Butheina Kazim

Source: Darren Brade

Butheina Kazim

Experiential events are vital to keep audiences coming to arthouse cinemas, according to a selection of arthouse exhibition heads spanning the UK, USA, Poland and the United Arab Emirates.

“Releases aren’t working for us,” said Butheina Kazim, founder of Dubai’s Cinema Akil, the first arthouse cinema in the Gulf region. “We really have to rely heavily on ‘eventising’ every release. We’ve just increased the number of special focus weeks and retrospectives tremendously since we reopened [post-pandemic], because that’s the only thing that creates a certain urgency.

“We used to run a film for a maximum of three weeks, that was our threshold. Now anything over a two-week period, we are automatically at a loss.”

Kazim was speaking on a panel at the UK pavilion in Cannes alongside Glasgow Film’s Allison Gardner; Peggy Johnson from The Loft Cinema in Tuscon, Arizona; and Marlena Gabryszewska from the Arthouse Cinemas Association, Poland, with the BFI’s head of UK audiences Ben Luxford moderating.

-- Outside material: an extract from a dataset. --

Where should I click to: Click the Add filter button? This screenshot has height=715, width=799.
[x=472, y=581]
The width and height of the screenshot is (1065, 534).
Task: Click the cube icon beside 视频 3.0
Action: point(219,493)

”We have discovered, as time has gone by, first run films, like Triangle Of Sadness, we have Beau Is Afraid showing right now, they’re just not performing the way we would expect them to,” said Johnson. ”So we’ve programmed special events almost every day of the week, and they’re doing really well – pre-pandemic numbers, selling out, making $5,000 or $6,000 on a single screening when we might not make that for a whole week of a first run film.”

Gardner has noted younger audiences are now the key demographic filling up the Glasgow Film Theatre. “They love format, so we’re doing a Wes Anderson season in the run up to Asteroid City,” said Gardner. “They love classic cinema on the big screen, that younger audience has a hunger for [it].”

“The arthouse audience has changed and become younger, more ephemeral, more adventurous,” agreed Kazim.

In 2022, Kazim’s cinema pivoted its offering to lean into this audience. “We’ve tried every possible use of the space as a community space,” said Kazim.“We’ve invited people to come in and take it over. We’ve run cinema meditation sessions, we’ve run stand-up comedy shows, we’ve done rentals and photo shoots. We’ve invited filmmakers who are making TikTok videos to come in and show their film during off-peak hours on the big screen. We let the cinema live in the hands of the audience.”